Role of Shariah in Islamic Psychology

By Abubakar Haruna

This is the third component of Islamic psychology. The Islamic law known as Shariah plays a very important and central role in directing the behaviour and beliefs of Muslims. 

Shariah is a central concept in Islamic psychology that provides guidance and structure for individuals seeking to live fulfilling and meaningful life. By following the principles of Shariah, individuals can cultivate a sense of well-being and connection to Allah and to others which is essential for achieving mental and spiritual health.

Shariah can also be seen as a source of guiding Muslim psychologists and mental health professionals, as it provides a framework for understanding and addressing the psychological and emotional needs of Muslims.
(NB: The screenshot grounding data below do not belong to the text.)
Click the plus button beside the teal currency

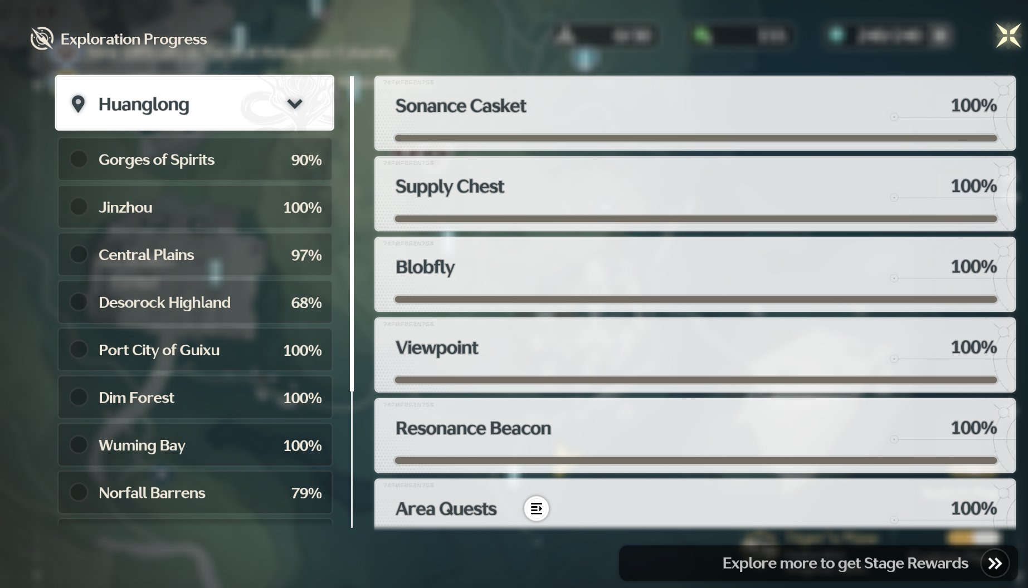940,36
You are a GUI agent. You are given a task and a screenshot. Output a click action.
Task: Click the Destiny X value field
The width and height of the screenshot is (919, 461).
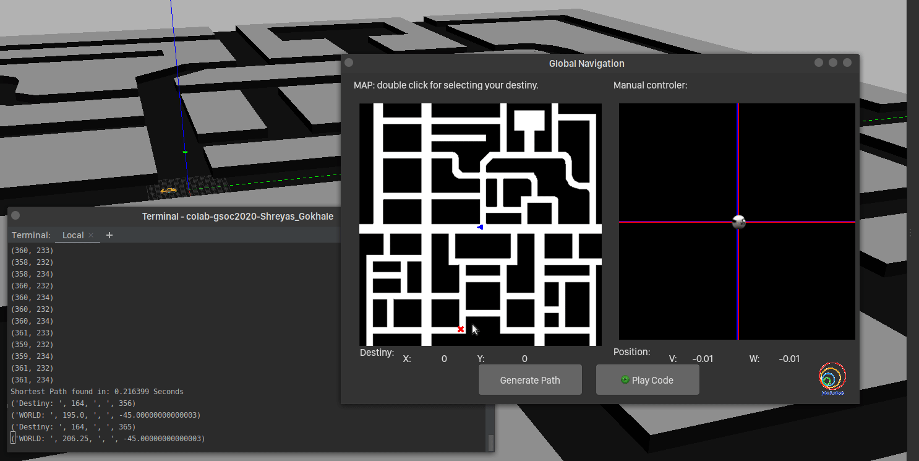[443, 359]

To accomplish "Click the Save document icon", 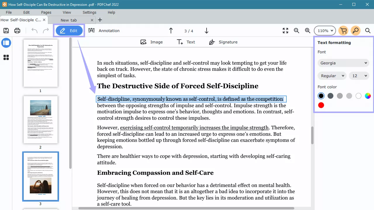I will click(x=6, y=31).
This can also serve as a framework for the development of culturally sensitive approaches to mental health treatment for people. Shariah, however, plays a central role in the psychological well-being of Muslims by providing guidance on how to live a fulfilling, successful, positive and meaningful life in an Islamic context, norms, tradition, values and beliefs.
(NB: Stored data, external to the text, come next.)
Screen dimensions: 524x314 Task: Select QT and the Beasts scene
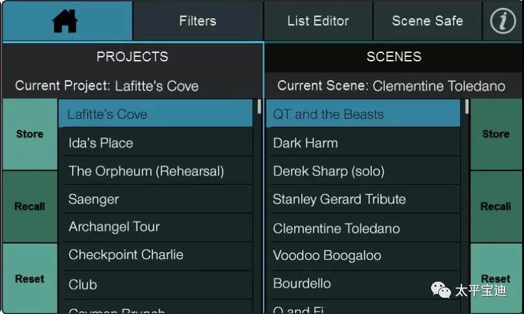coord(363,114)
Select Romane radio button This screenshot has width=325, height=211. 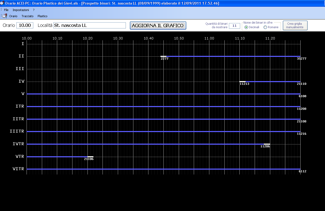coord(265,27)
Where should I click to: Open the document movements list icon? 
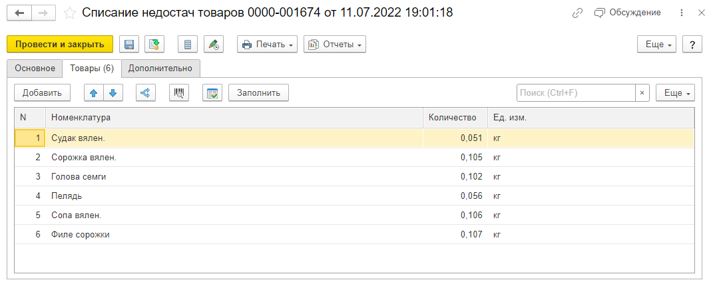[188, 45]

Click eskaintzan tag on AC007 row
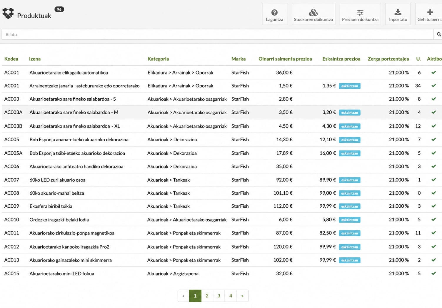pos(349,180)
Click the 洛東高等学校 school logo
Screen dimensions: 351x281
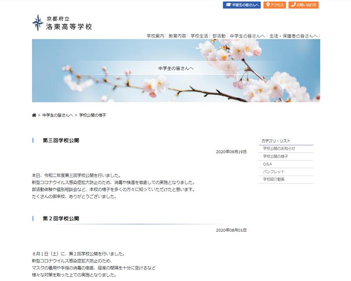(62, 23)
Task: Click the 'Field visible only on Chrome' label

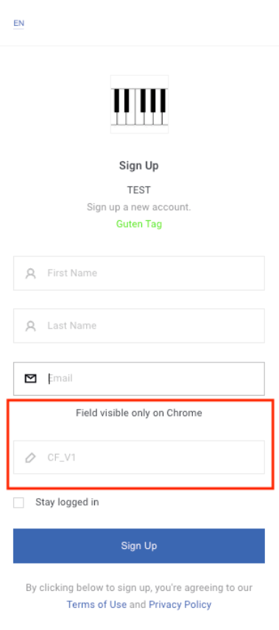Action: click(139, 413)
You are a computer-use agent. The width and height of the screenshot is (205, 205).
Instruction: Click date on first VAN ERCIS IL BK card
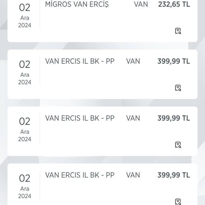[x=25, y=72]
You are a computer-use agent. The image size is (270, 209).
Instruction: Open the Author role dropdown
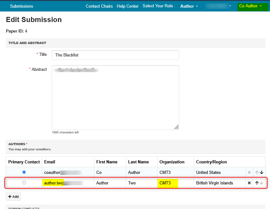coord(189,6)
Moreover, Shariah is not the sole source of moral guidance alone, but it also provides a framework for understanding and addressing the psychological and emotional needs of Muslims. 

In addition to the above, Shariah also provides guidance on how to deal with difficult emotions and challenges in life. Some examples include teaching the importance of seeking help and support from others when needed and encouraging the use of healthy coping mechanisms such as patience, forgiveness, and trust in Allah.

In the field of psychology, Muslim psychologists and mental health professionals draw on the teachings and practices of Shariah to inform their work of their patients. This can involve combining Islamic teachings, values and practices into therapy, as well as being sensitive to the religious values of Muslim patients.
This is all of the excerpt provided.